• [Document]
• • •
It’s been quite a few bad months for Tesla. Elon Musk has been focused on his recent acquisition of Twitter, the carmaker has found itself in court over its autopilot feature, its stock plunged and then jumped, and now a Tesla Model S has spontaneously caught on fire on a highway in California. 

“Firefighters used 6,000 gallons of water to extinguish a Tesla Model S that spontaneously burst into flames on a busy highway outside of Sacramento on Saturday,” The Guardian reported

“The driver, who was not injured, was on Highway 50 in Rancho Cordova at around 3pm when smoke started to come out from the front of the car. 

Firefighters used 6,000 gallons of water to extinguish a Tesla Model S that spontaneously burst into flames on a busy highway outside of Sacramento on Saturday. 

Officials responded to the scene with two fire engines and a water tender. The Metro Fire of Sacramento crew said that nothing was previously wrong with car.”

The EV company’s stock also recently got pinged by JP Morgan analyst Ryan Brinkman as having risen much too quickly. He pointed to the several uncertainties about Tesla’s future to warrant such a jump. 

“Tesla’s softer trend and below-consensus adjusted automotive gross margin comes before the impact of large price reductions that will primarily be felt beginning in the first quarter,” Brinkman said in a new client note. “As such, we view margin trajectory negatively and expect that consensus margin expectations are likely to decline,” according to Yahoo Finance.

Although both technology and execution risk seem substantially less than was once feared, expansion into higher volume segments with lower price points seems fraught with greater risk relative to demand, execution, and competition,” Brinkman added. “Meanwhile, valuation appears to be pricing in upside related to expansion into mass-market segments well beyond our volume forecasts for the Model 3.”

The bearish note on Tesla comes after the company reported a mixed — at best — fourth-quarter and full-year outlook last week.

Tesla’s fourth-quarter gross profit margin came in at 23.8%, short of estimates of 25.4%. The automotive gross profit margin clocked in at 25.9%, compared to analyst estimates of 28.4%.

This past summer, Tesla cut a large portion of its workforce as Musk said he was preparing for an “economic hurricane.”
• • •
• [Dataset content]
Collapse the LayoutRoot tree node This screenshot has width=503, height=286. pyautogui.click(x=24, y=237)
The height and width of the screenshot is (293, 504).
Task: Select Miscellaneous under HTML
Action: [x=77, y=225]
• • •
Resume the Tesla article, picking up right after its last sentence. The data has no connection to the Tesla article.

The EV carmaker also faced intense scrutiny from vehicle owners after it dramatically cut prices “across its U.S. lineup this month”, which led to “a backlash from customers, many of whom paid thousands of dollars more for their vehicles just weeks earlier, noted The Wall Street Journal.

Tesla Chief Executive Elon Musk said demand has surged following the price reductions, which executives said were aimed at making Teslas more affordable and qualifying some models for a federal electric-vehicle tax credit.  

The operator of one Tesla-focused YouTube channel organized a petition asking that customers who purchased cars before the lower prices took effect get free or discounted software downloads. It has received more than 6,000 signatures. 

Such a groundswell of customer angst about a price cut is uncommon in the auto industry, where car companies frequently discount models to stimulate sales—albeit in a more selective way. Tyson Jominy, vice president of data and analytics at research firm J.D. Power, said he has never seen an automaker make such an immediate, deep cut across multiple models.”

To make matters worse for Musk, the EV wars are heating up. Ford jumped into the price battle. The Michigan car company, reported The New York Timessaid it “was cutting prices on its top-selling battery-powered model, the Mustang Mach-E, and increasing production of the sport utility vehicle. It was the latest sign of intensifying competition in the electric car market.

Two weeks ago, Tesla slashed prices of its electric cars by as much as 20 percent in response to softening demand around the world.

The price cuts for the two most affordable versions of the Mach-E amounted to less than $1,000 each. Other models, with longer-range batteries and premium options, were reduced $3,680 to $5,900, reductions of 6 percent to 9 percent.

“We want to make E.V.s more accessible, so we’re increasing production and reducing prices across the Mach-E lineup,” Ford’s chief executive, Jim Farley, said on Twitter. He added that “with higher production, we’re reducing costs, which allows us to share these savings with customers.”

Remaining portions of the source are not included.